Children, daughters, Family, Hazlett, Kids, love, Mia, Mia L. Hazlett, Mommy Not Friend, Motherhood, obedience, Parenting, patience, praise, Respect, Uncategorized

How to Make the Best Parent

By: Mia L. Hazlett


First of all, accept there is no perfect parent.  I believe there are good parents.  I believe there are bad parents.   But perfect, those who believe they are, are the worst. I do believe there are parents out there that are doing their best.  I believe I am one of those parents.  Here’s the recipe that works for me (know I am constantly changing this recipe some ingredients in – some are no longer required, but this works right now):

2 Cups of Parents Only – Look at it this way, would you take your malfunctioning car to your doctor or your mechanic?  I continue to meet parents requesting parenting advice from people who don’t have kids.

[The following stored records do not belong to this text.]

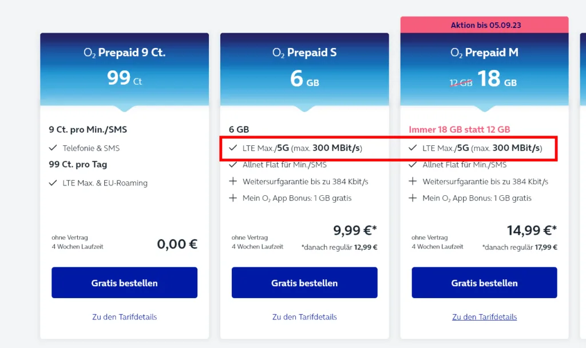Screen dimensions: 586x348
Task: Click the checkmark for "Allnet Flat" in Prepaid S
Action: 233,165

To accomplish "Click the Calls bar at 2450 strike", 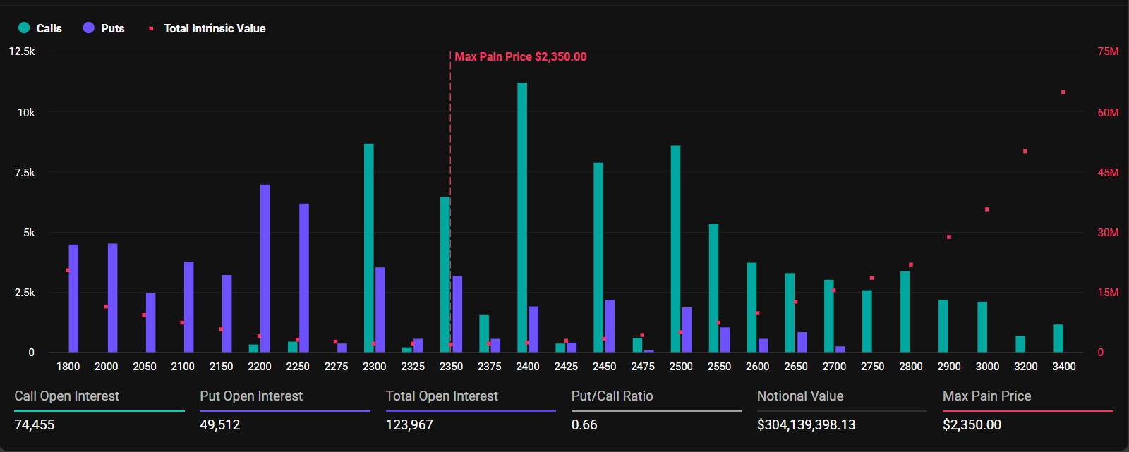I will (x=598, y=257).
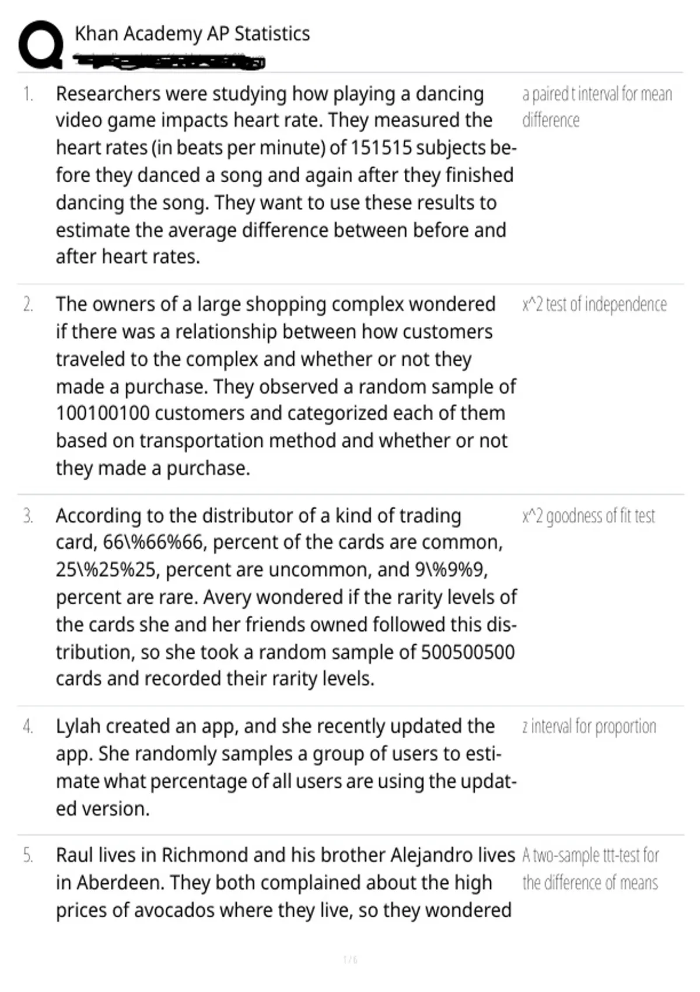Click the redacted link under the title
This screenshot has width=700, height=992.
(x=169, y=61)
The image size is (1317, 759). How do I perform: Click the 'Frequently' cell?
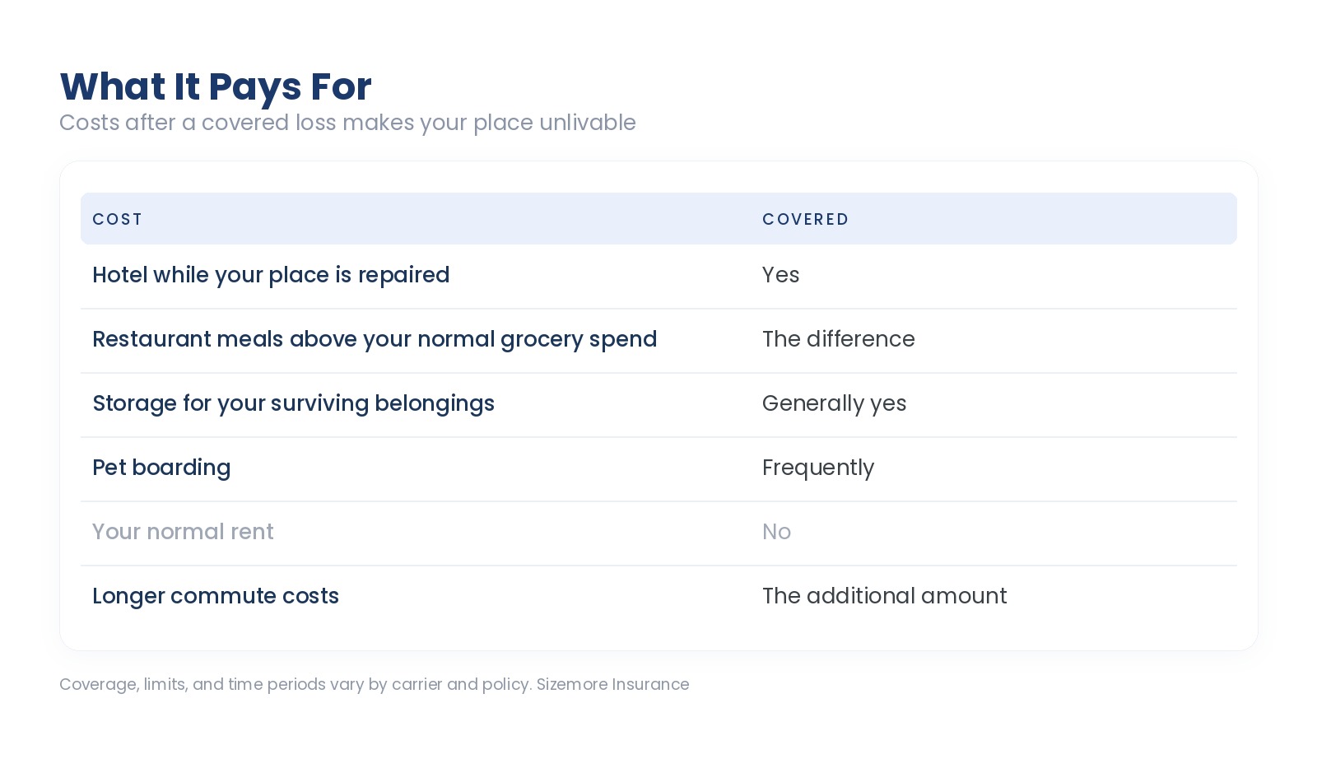pyautogui.click(x=818, y=468)
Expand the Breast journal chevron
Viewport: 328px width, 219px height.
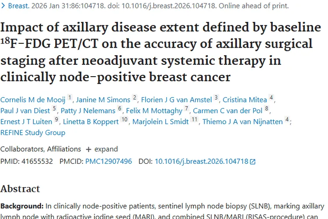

Even if you are going to read a book by a parenting “expert,” read that “expert’s” resume.  Do they have kids?  Or are they a book smart degreed individual, that has done “studies” and can quote statistics, rather than being someone who has put in the actual grunt work and popped out and raised a kid.  So don’t fall for advice from someone just because they are a friend, relative, or because their name is Dr. Blah Blah.

3 Cups of Good Parent Advice –  Look at it this way, would you seek fashion advice from someone whose style you dislike?  I love my god-daughter.  For years, many people thought she was mine, because of all the pictures that covered my walls at home and desk at work.  My friend did a wonderful job raising her. So I deemed my friend a good parent, not because she was my friend, but because I liked the person my god-daughter was becoming. She is the parent I turned to with parenting questions.

1 and 1/2 Cups of Discipline –  Look at it this way, would you let your child grow up without ever doing their hair?  No.  From the time they are born you tame, groom, and control their hair until they are old enough to do it themselves.  Because you know without combing, brushing, trimming, and washing it, it would be out of control and grow absolutely wild.  Your child’s behavior requires the same amount of attention, or they will suffer the same consequences as the hair.

1 Bottle of Patience – Look at it this way, whatever your age may be as you read this, it took you this long to know what you know. You didn’t learn everything overnight.  Sometimes you have to put yourself in their shoes.  Before you react, try to deduct the situation with their thought process.  For instance, the other day my five year-old daughter was listening to a song that had the word damn in it.  She immediately announced to me, “”Oh Mommy, she said damn.  That’s a bad word.”  “Yes it is.  You should never say that,” I responded.  “Right, don’t say it.  You shouldn’t say shit, fuck, or hell either,” she got the last words in.  I was speechless, but in the context of our conversation, she was correct.  “You’re right again baby.  Let’s not say any of them again.”  She went about dancing around the room to a different song.

1 Dose of Rules and Consequences – Look at it this way, if you started a new job and they gave you no start time, no end time, and no consequences for making up your own hours, but the same pay for a forty-hour week?  C’mon there may be some, but I believe few, who would practice an honor code of self-discipline and work 40 hours every week. Kids are the same way.  They need to know what you expect of them and what the consequences are if they intentionally disobey you.  And your job has a handbook that is clear and really doesn’t change and applies to everyone.  Don’t constantly change the rules or have one consequence for one kid and a different for the other.

1 Entire Package of Honesty – Look at it this way, you find out one of your closest friends has told a lie to you.  If the friendship were to continue, could you ever forget that lie?  I’ve stated throughout this entire blog kids are smart.  If you lie to them and they discover the truth, that lie will one day surface.  I’ve summed up my view on this in Difficult Conversations.

1/2 a Bag of Talk to Your Kid – Look at it this way, has someone ever given you the “nothing” when you’ve asked them what’s wrong? It drives me crazy.  If I want to know what is going on with my kids, I talk to them.  Sometimes they tell me, sometimes they don’t, but I have to make the effort.  Luckily it’s proven successful and I’m now able to have pretty open conversations with my daughters.

Now take all the above ingredients and mix them in a giant bowl of unconditional love with an extra helping of screw up.  Your kids are going to put you over the edge sometimes and constantly have you questioning if you are doing the whole parenting thing right. Know you are going to screw some things up at times because perfection exists in no one.  And all kids are different, so you may have to alter this recipe to fit your own liking. But as long as you’re doing your best, that’s all that’s required.